I was kind of dismayed to see a bunch of people dogpiling this idea because it's another gently caress Elon feeding frenzy, but this is basically the idea I was talking about earlier, and Twitter would've been the ideal platform to test it on. Not anymore, now that Musk has completely destroyed the credibility of Twitter both in real terms by transferring verification from news organizations to literally the dumbest people on the planet, and in reputational terms. Also Elon has never successfully implemented anything he's promised for Twitter, so I don't expect outlets to sign on or for the feature to be offered at all. But if Twitter was run like a real company I think this would've been a good idea.

Ideally, twitter and the substack notes/mastadon/bluesky clones would harness the current moment to try out a bunch of different monetization models.


Gumball Gumption posted:

I'm stuck on the end of this and I really think the question is "can you make money with the news?" And the answer feels like no and also you never could. Profitable newspapers never sold you the news. They sold you a place to publish and read information. The product was their platform of the newspaper and the internet has superseded that in a lot of ways. Now that advertisers have many more options and the platform itself is free they're back to selling just the news and that doesn't sell.


Good point, though I think "never sold you the news" may be overstating it. If you look at some "pure news" products out there, namely industry trade journals, business intelligence, and newswires, those can be pretty stable and profitable, depending on the sector. They depend on a dedicated audience willing to pay a premium for information, but those audiences exist. Witness the Bloomberg media empire with its half-dozen subscription products, mostly without ads. And the fact that during emergencies and disasters most newspapers drop their paywalls I think shows that they are selling the news otherwise.

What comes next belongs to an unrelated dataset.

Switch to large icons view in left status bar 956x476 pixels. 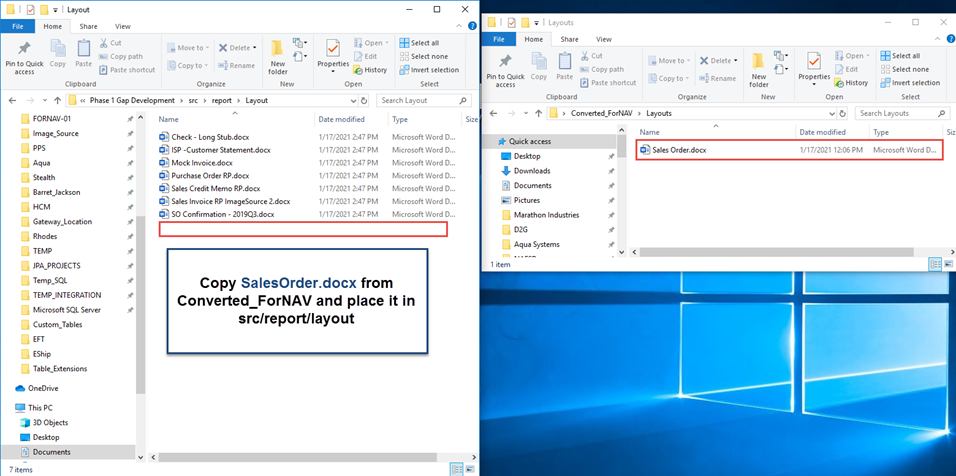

Also, if we expand beyond newspapers, some forms of news media were historically quite profitable. 60 minutes is CBS' most profitable show ever ( https://theweek.com/articles/528690/legacy-60-minutes) . To your point, yes it was likely because it was a great vehicle for ads, but it's the information in the show that gave the platform its value.

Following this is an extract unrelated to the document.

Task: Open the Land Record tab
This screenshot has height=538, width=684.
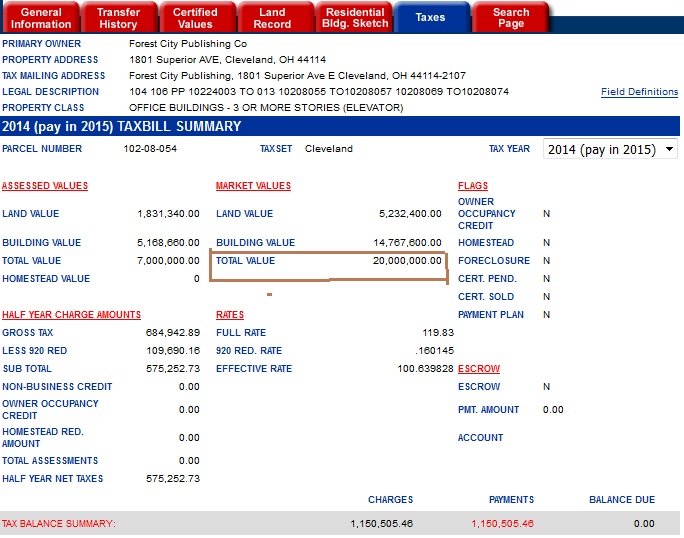Action: [272, 17]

Maybe it's useful to frame the question more narrowly - Can you turn a profit selling the news to a general audience? Or, can the news media profitably perform a public service mission? I think you can, but it requires some shielding from the predations of capital:

DeathSandwich posted:


Ultimately I think probably the biggest blight upon journalism (and a lot of entertainment industries in general) is the investor demand for growth over something quietly stable and profitable.



I think the ongoing WGA writers strike is an interesting parallel. Entertainment companies are also struggling to stay afloat and their writers are trying to cope with changing landscape and business model. I believe WGA also represents some journalists, but I don't believe many of them are involved in the strike.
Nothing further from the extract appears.